[Extracted data entries]
--

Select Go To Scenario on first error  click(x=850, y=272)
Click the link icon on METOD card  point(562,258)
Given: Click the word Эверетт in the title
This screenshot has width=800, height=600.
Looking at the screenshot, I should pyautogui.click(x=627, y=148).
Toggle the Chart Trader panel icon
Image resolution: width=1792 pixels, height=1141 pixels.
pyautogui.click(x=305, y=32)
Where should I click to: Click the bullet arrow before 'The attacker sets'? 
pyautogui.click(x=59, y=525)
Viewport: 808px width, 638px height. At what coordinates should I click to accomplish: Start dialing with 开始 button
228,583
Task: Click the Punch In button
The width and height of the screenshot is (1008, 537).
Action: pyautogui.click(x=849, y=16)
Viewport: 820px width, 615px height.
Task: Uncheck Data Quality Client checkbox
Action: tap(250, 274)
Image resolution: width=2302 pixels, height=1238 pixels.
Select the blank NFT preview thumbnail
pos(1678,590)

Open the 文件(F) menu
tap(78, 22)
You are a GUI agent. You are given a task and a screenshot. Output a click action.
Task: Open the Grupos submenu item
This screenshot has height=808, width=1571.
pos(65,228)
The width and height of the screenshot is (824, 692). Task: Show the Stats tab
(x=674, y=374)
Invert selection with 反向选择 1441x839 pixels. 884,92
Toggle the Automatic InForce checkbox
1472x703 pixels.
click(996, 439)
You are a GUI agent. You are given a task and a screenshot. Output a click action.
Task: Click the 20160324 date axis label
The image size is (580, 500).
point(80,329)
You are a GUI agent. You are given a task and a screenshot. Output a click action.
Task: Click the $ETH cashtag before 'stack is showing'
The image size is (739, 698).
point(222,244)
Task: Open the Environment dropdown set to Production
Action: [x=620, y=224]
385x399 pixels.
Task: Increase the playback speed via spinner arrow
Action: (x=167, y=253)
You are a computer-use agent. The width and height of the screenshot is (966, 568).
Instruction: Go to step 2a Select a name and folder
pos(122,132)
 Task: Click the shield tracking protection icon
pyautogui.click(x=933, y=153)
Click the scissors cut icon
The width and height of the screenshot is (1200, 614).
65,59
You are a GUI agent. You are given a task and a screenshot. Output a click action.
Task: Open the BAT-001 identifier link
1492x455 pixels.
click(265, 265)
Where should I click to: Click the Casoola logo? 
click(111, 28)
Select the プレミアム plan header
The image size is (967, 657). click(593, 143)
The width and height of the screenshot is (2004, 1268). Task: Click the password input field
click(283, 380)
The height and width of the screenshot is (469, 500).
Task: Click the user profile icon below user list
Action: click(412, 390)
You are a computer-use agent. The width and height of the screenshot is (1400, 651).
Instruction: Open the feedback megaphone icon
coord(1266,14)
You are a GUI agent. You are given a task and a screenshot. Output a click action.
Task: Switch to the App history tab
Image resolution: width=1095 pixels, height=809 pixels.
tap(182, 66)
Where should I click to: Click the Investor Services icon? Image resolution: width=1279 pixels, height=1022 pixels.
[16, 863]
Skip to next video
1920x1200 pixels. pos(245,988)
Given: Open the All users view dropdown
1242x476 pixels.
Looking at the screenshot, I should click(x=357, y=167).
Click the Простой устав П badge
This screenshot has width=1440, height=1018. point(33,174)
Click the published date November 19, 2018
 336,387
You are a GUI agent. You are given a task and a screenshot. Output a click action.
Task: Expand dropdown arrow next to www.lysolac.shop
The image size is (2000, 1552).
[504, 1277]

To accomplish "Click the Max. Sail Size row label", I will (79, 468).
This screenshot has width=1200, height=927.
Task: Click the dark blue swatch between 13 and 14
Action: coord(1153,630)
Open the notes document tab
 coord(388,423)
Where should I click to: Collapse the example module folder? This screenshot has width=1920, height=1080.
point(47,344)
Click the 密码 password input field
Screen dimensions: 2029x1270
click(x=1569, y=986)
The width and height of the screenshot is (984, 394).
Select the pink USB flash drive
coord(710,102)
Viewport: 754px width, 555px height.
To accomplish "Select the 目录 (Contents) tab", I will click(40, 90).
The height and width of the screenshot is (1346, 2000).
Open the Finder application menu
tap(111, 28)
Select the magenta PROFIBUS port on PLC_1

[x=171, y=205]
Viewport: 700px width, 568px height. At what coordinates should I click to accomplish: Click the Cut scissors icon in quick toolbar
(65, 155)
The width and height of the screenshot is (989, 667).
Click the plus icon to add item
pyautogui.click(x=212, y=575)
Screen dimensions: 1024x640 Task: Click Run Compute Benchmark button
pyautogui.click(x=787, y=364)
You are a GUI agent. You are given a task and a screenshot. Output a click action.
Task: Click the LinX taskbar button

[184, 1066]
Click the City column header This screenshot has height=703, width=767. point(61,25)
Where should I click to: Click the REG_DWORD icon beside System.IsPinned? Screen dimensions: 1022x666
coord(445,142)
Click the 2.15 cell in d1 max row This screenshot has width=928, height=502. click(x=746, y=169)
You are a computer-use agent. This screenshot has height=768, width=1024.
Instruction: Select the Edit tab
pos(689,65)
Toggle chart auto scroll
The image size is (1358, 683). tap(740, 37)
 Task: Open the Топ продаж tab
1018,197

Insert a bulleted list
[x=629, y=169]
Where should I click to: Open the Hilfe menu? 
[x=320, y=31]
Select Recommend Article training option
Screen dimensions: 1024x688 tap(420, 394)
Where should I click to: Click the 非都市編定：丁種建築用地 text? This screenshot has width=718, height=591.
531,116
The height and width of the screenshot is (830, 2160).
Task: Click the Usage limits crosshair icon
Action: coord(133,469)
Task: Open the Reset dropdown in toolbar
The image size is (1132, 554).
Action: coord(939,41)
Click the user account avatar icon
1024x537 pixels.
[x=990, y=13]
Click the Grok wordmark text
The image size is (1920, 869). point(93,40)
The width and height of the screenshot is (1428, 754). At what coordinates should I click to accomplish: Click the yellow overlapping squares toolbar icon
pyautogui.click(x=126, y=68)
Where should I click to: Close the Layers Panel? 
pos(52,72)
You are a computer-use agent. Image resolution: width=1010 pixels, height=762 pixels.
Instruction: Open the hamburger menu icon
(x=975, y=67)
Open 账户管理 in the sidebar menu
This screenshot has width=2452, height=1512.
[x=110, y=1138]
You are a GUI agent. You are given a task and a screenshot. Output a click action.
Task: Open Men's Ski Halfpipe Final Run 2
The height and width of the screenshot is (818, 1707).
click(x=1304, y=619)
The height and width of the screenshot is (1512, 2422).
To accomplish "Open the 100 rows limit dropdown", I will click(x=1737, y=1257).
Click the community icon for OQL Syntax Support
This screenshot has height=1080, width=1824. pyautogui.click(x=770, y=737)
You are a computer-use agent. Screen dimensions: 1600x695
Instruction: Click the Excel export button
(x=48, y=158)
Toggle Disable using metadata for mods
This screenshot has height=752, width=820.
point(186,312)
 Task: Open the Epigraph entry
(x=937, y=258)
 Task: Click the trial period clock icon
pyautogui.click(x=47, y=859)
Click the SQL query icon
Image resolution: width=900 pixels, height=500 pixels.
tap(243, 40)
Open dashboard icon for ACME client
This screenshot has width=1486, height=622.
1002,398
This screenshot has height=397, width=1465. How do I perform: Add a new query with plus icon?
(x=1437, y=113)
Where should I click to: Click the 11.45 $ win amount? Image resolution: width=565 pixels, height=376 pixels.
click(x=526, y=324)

--

▸ **WRITTEN TASK**
Update the entries above by changing each "GUI agent" to "UI agent" and keeping everything else the same.

▸ **RESPONSE BELOW**
Select Go To Scenario on first error  click(x=850, y=272)
Click the link icon on METOD card  point(562,258)
Given: Click the word Эверетт in the title
This screenshot has width=800, height=600.
Looking at the screenshot, I should pyautogui.click(x=627, y=148).
Toggle the Chart Trader panel icon
Image resolution: width=1792 pixels, height=1141 pixels.
pyautogui.click(x=305, y=32)
Where should I click to: Click the bullet arrow before 'The attacker sets'? 
pyautogui.click(x=59, y=525)
Viewport: 808px width, 638px height. At what coordinates should I click to accomplish: Start dialing with 开始 button
228,583
Task: Click the Punch In button
The width and height of the screenshot is (1008, 537).
Action: pyautogui.click(x=849, y=16)
Viewport: 820px width, 615px height.
Task: Uncheck Data Quality Client checkbox
Action: tap(250, 274)
Image resolution: width=2302 pixels, height=1238 pixels.
Select the blank NFT preview thumbnail
pos(1678,590)

Open the 文件(F) menu
tap(78, 22)
You are a UI agent. You are given a task and a screenshot. Output a click action.
Task: Open the Grupos submenu item
This screenshot has height=808, width=1571.
pos(65,228)
The width and height of the screenshot is (824, 692). Task: Show the Stats tab
(x=674, y=374)
Invert selection with 反向选择 1441x839 pixels. 884,92
Toggle the Automatic InForce checkbox
1472x703 pixels.
click(996, 439)
You are a UI agent. You are given a task and a screenshot. Output a click action.
Task: Click the 20160324 date axis label
The image size is (580, 500).
point(80,329)
You are a UI agent. You are given a task and a screenshot. Output a click action.
Task: Click the $ETH cashtag before 'stack is showing'
The image size is (739, 698).
point(222,244)
Task: Open the Environment dropdown set to Production
Action: [x=620, y=224]
385x399 pixels.
Task: Increase the playback speed via spinner arrow
Action: (x=167, y=253)
You are a computer-use agent. The width and height of the screenshot is (966, 568).
Instruction: Go to step 2a Select a name and folder
pos(122,132)
 Task: Click the shield tracking protection icon
pyautogui.click(x=933, y=153)
Click the scissors cut icon
The width and height of the screenshot is (1200, 614).
65,59
You are a UI agent. You are given a task and a screenshot. Output a click action.
Task: Open the BAT-001 identifier link
1492x455 pixels.
click(265, 265)
Where should I click to: Click the Casoola logo? 
click(111, 28)
Select the プレミアム plan header
The image size is (967, 657). click(593, 143)
The width and height of the screenshot is (2004, 1268). Task: Click the password input field
click(283, 380)
The height and width of the screenshot is (469, 500).
Task: Click the user profile icon below user list
Action: click(412, 390)
You are a computer-use agent. The width and height of the screenshot is (1400, 651).
Instruction: Open the feedback megaphone icon
coord(1266,14)
You are a UI agent. You are given a task and a screenshot. Output a click action.
Task: Switch to the App history tab
Image resolution: width=1095 pixels, height=809 pixels.
tap(182, 66)
Where should I click to: Click the Investor Services icon? Image resolution: width=1279 pixels, height=1022 pixels.
[16, 863]
Skip to next video
1920x1200 pixels. pos(245,988)
Given: Open the All users view dropdown
1242x476 pixels.
Looking at the screenshot, I should click(x=357, y=167).
Click the Простой устав П badge
This screenshot has width=1440, height=1018. point(33,174)
Click the published date November 19, 2018
 336,387
You are a UI agent. You are given a task and a screenshot. Output a click action.
Task: Expand dropdown arrow next to www.lysolac.shop
The image size is (2000, 1552).
[504, 1277]

To accomplish "Click the Max. Sail Size row label", I will (79, 468).
This screenshot has width=1200, height=927.
Task: Click the dark blue swatch between 13 and 14
Action: coord(1153,630)
Open the notes document tab
 coord(388,423)
Where should I click to: Collapse the example module folder? This screenshot has width=1920, height=1080.
point(47,344)
Click the 密码 password input field
Screen dimensions: 2029x1270
click(x=1569, y=986)
The width and height of the screenshot is (984, 394).
Select the pink USB flash drive
coord(710,102)
Viewport: 754px width, 555px height.
To accomplish "Select the 目录 (Contents) tab", I will click(40, 90).
The height and width of the screenshot is (1346, 2000).
Open the Finder application menu
tap(111, 28)
Select the magenta PROFIBUS port on PLC_1

[x=171, y=205]
Viewport: 700px width, 568px height. At what coordinates should I click to accomplish: Click the Cut scissors icon in quick toolbar
(65, 155)
The width and height of the screenshot is (989, 667).
Click the plus icon to add item
pyautogui.click(x=212, y=575)
Screen dimensions: 1024x640 Task: Click Run Compute Benchmark button
pyautogui.click(x=787, y=364)
You are a UI agent. You are given a task and a screenshot. Output a click action.
Task: Click the LinX taskbar button

[184, 1066]
Click the City column header This screenshot has height=703, width=767. point(61,25)
Where should I click to: Click the REG_DWORD icon beside System.IsPinned? Screen dimensions: 1022x666
coord(445,142)
Click the 2.15 cell in d1 max row This screenshot has width=928, height=502. click(x=746, y=169)
You are a computer-use agent. This screenshot has height=768, width=1024.
Instruction: Select the Edit tab
pos(689,65)
Toggle chart auto scroll
The image size is (1358, 683). tap(740, 37)
 Task: Open the Топ продаж tab
1018,197

Insert a bulleted list
[x=629, y=169]
Where should I click to: Open the Hilfe menu? 
[x=320, y=31]
Select Recommend Article training option
Screen dimensions: 1024x688 tap(420, 394)
Where should I click to: Click the 非都市編定：丁種建築用地 text? This screenshot has width=718, height=591.
531,116
The height and width of the screenshot is (830, 2160).
Task: Click the Usage limits crosshair icon
Action: coord(133,469)
Task: Open the Reset dropdown in toolbar
The image size is (1132, 554).
Action: coord(939,41)
Click the user account avatar icon
1024x537 pixels.
[x=990, y=13]
Click the Grok wordmark text
The image size is (1920, 869). point(93,40)
The width and height of the screenshot is (1428, 754). At what coordinates should I click to accomplish: Click the yellow overlapping squares toolbar icon
pyautogui.click(x=126, y=68)
Where should I click to: Close the Layers Panel? 
pos(52,72)
You are a computer-use agent. Image resolution: width=1010 pixels, height=762 pixels.
Instruction: Open the hamburger menu icon
(x=975, y=67)
Open 账户管理 in the sidebar menu
This screenshot has width=2452, height=1512.
[x=110, y=1138]
You are a UI agent. You are given a task and a screenshot. Output a click action.
Task: Open Men's Ski Halfpipe Final Run 2
The height and width of the screenshot is (818, 1707).
click(x=1304, y=619)
The height and width of the screenshot is (1512, 2422).
To accomplish "Open the 100 rows limit dropdown", I will click(x=1737, y=1257).
Click the community icon for OQL Syntax Support
This screenshot has height=1080, width=1824. pyautogui.click(x=770, y=737)
You are a computer-use agent. Screen dimensions: 1600x695
Instruction: Click the Excel export button
(x=48, y=158)
Toggle Disable using metadata for mods
This screenshot has height=752, width=820.
point(186,312)
 Task: Open the Epigraph entry
(x=937, y=258)
 Task: Click the trial period clock icon
pyautogui.click(x=47, y=859)
Click the SQL query icon
Image resolution: width=900 pixels, height=500 pixels.
tap(243, 40)
Open dashboard icon for ACME client
This screenshot has width=1486, height=622.
1002,398
This screenshot has height=397, width=1465. How do I perform: Add a new query with plus icon?
(x=1437, y=113)
Where should I click to: Click the 11.45 $ win amount? Image resolution: width=565 pixels, height=376 pixels.
click(x=526, y=324)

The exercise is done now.